L’une de ces créatures était soutenue par deux de ses semblables. Elle ouvrit la bouche comme pour parler ; ce ne furent pas des mots qui en sortirent, mais un pus jaune qui goutta de son menton. Dietrich avait envie de hurler, mais sa gorge était nouée par l’effroi. Il repensa aux cauchemars de son enfance, où les grandes gargouilles de la cathédrale de Cologne prenaient vie à la nuit tombée pour venir l’arracher au lit de sa mère. Il se retourna pour fuir, mais découvrit que deux créatures venaient d’apparaître derrière lui. Il sentit l’odeur âcre de l’urine et son cœur se mit à cogner comme les marteaux à bascule de Schmidmühlen. Étaient-ce ces monstres qui répandaient la peste ?

— Sainte Marie, mère de Dieu, répétait Max dans un murmure.

On n’entendait que le son de sa voix. Les oiseaux s’étaient tus, à peine si le vent susurrait. La forêt les invitait à se réfugier au sein de ses fougères et de ses recoins. S’il prenait la fuite, il ne manquerait pas de s’y perdre – mais un tel sort n’était-il pas préférable à la perte de son âme pour toute l’éternité ?

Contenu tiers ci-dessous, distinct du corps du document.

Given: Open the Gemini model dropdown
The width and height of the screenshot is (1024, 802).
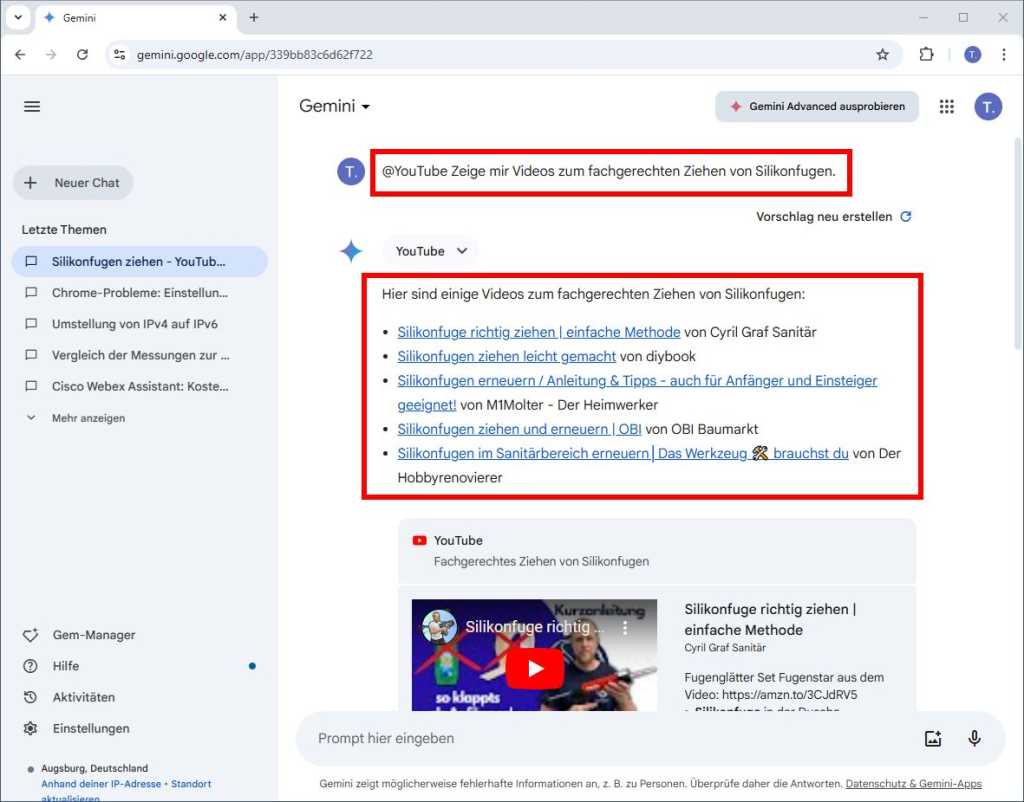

Toutefois, lui seul était en mesure de protéger ses deux compagnons, car lui seul avait été ordonné prêtre et avait le pouvoir de chasser les démons. Du coin de l’œil, il vit les doigts de Max paralysés sur la poignée de sa dague.

La main droite de Dietrich s’éleva lentement vers son torse et se referma sur son crucifix, le brandissant ainsi qu’un bouclier. En guise de réaction, l’un des démons fit mine de porter une main à la bourse passée à sa ceinture… mais son compagnon l’empêcha d’achever son geste. La main en question comptait six doigts, constata Dietrich, un nombre qui n’était guère rassurant. Il tenta d’entamer le rituel d’exorcisme – Moi, prêtre de Jésus-Christ, je vous abjure, esprits impies… – mais sa gorge demeura obstinément sèche.

Un bourdonnement suraigu perça l’air et toutes les têtes se tournèrent vers la grange, d’où émergeait une nouvelle créature, un nain pourvu d’un crâne d’une taille disproportionnée. Elle se mit à courir dans leur direction et l’un des démons, poussant un cri qui tenait du claquement et du ululement, se mit à courir derrière elle. Pour quoi faire ? Pour venir nous arracher l’âme du corps ?

La scène sur la crête s’anima alors.

Dietrich poussa un cri.

Max sortit sa dague du fourreau.

Le démon planté derrière eux sortit de sa bourse un étrange tuyau rutilant et le pointa sur eux.

Et Hildegarde Müller se mit à dévaler le coteau vers les démons en contrebas.

Elle interrompit sa course à un moment donné pour se retourner vers Dietrich et croiser son regard. Elle ouvrit la bouche comme pour parler puis se ravisa et, redressant les épaules, se mit à courir de plus belle. Si étrange que cela parût, les démons s’écartèrent de son passage.

Dietrich maîtrisa sa peur et observa la suite des événements avec une terrifiante concentration. Seigneur, accordez-moi la grâce de comprendre ! Tant de choses semblaient dépendre de son intelligence.

Hildegarde fit halte devant le démon crachant son pus et lui tendit les mains. Elle serra les poings, réprima un mouvement de recul. Et le démon tomba dans ses bras et défaillit sur son sein.

Laissant échapper un petit cri de fausset, elle tomba à genoux dans la poussière, les cendres et les copeaux, et berça la créature sur son giron. Du fluide vert-jaune qui tachait ses vêtements émanait une puanteur douceâtre.